The Road Ahead for Benazir Bhutto

With aid from US, she can build on progress made

CHOSEN to be Pakistan's prime minister following the country's first free elections in 11 years, Benazir Bhutto has faced over a year of triumphs as well as challenges. First, Ms. Bhutto should be given high marks for playing a significant role in bringing about democracy in Pakistan. Immediately after assuming office, she released all political prisoners, abolished capital punishment, and lifted the ban on student and trade unions. Today, the political air in Pakistan is freer and there are no preventive detentions. Ministers are challenged, heckled in public and attacked in print. The opposition has regular access to the state-run radio and television.
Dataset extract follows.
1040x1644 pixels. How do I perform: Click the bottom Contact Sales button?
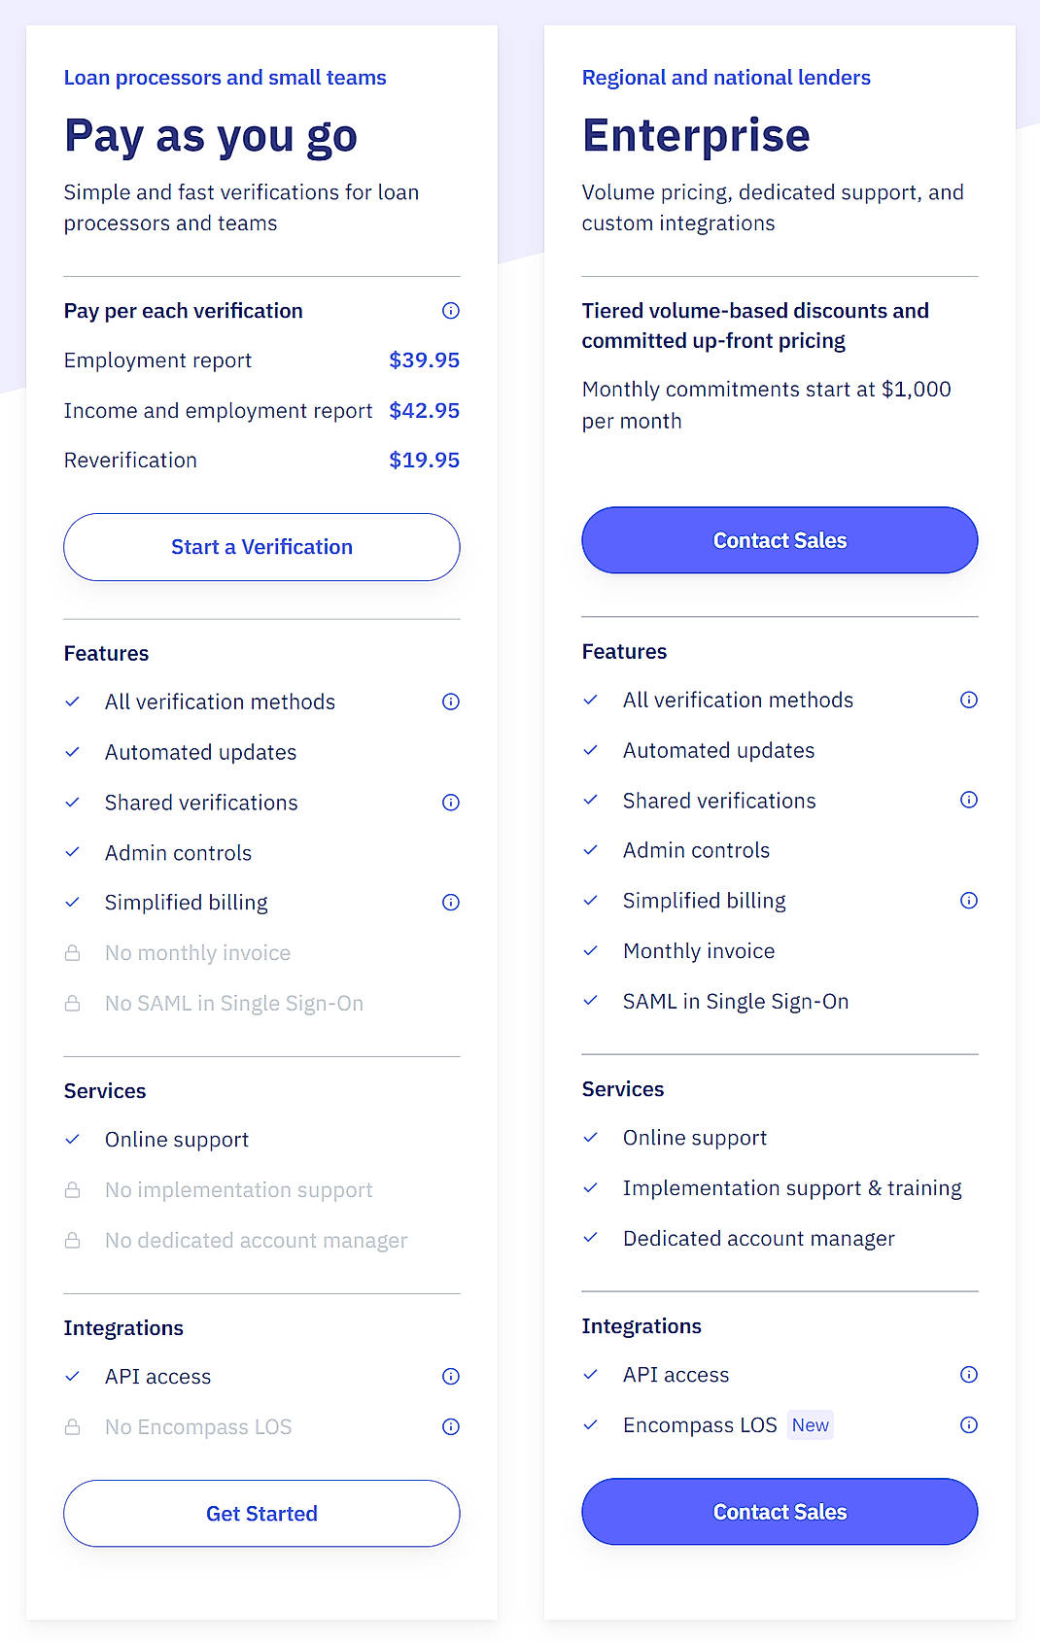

Despite the acute shortage of public funds which accompanied her takeover of the government, Prime Minister Bhutto has launched a massive nationwide health and social welfare program. The government has increased the expenditure on education by 70 percent; launched a vocational training program for unemployed youths; provided electricity to 2,600 villages, and sought to implement a comprehensive policies on health and on raising the socioeconomic status of women.

In economics, the Bhutto government reduced the budget deficit from 8.5 to 6 percent of Gross Domestic Product and took inflation down from 12 to 9 percent in a year. Foreign investment quadrupled. The economy has expanded 6 percent in the agricultural sector and may top 7 percent growth in large-scale manufacturing.

Pakistan is a poor country with a per capita income of $390 a year and a GNP of $21 billion. Its literacy rate is only 26 percent, and with one of the highest rates of population increase its population has reached 110 million today.

Besides grinding poverty, Bhutto inherited other problems from the previous regime. Corruption was endemic under Zia. The Afghan war resulted in the influx of 3 million Afghans fleeing to Pakistan. During military rule, the drug trade flourished leading to the heroin and Kalashnikov culture and ethnic violence in the large cities, particularly Karachi.

A major problem for Bhutto has been the political battle with the main opposition group, the Islami Jamhoori Ittehad (IJI), the 11-party opposition alliance which is divided on every issue except opposition to Bhutto. While Bhutto's Pakistan People's Party emerged with the largest number of seats in the National Assembly, her party lacks an absolute majority in the federal legislature and must depend on the support of other small parties. IJI controls the upper house and the Senate.

The Senate is dominated by the IJI whose leader, Nawaz Sharif, the chief minister of Punjab, has vowed to prevent Bhutto from governing the Punjab - the most important and populous state in the country. IJI also opposes women in government, saying that Islam teaches that women aren't capable. The most serious challenge to Bhutto's rule came in November 1989 when a no-confidence vote called by the opposition was defeated in the National Assembly. The power equation could change if Bhutto's party wins the elections for the Senate to be held in 1991.

Bhutto raised the expectations for reform in the country. Many poor Pakistanis expected a new world after she became prime minister. But with limited resources, the Bhutto government has been unable to deliver on all its promises.

In the aftermath of the November Parliamentary challenge, the prime minister has tried to rectify past mistakes. Apologists say she is learning and point to recent moves to cooperate with the opposition. Bhutto has also maintained good relations with the military and the army chief of staff, Lt. Gen. Aslam Beg.

Bhutto's overall record shows progress. Democracy is alive and well in Pakistan, though in its infancy. In a country rebounding from a repressive regime it takes time for institutions to take shape.

Bhutto stated in Washington last year that support less than the large amounts given during the 11-year-long authoritarian rule of General Zia will send the message that democracy does not pay. Given that the US is being asked to spend a few billion dollars on new democracies in East and Central America, cuts in foreign aid to Pakistan in the future could adversely affect Pakistan's experiment with democracy.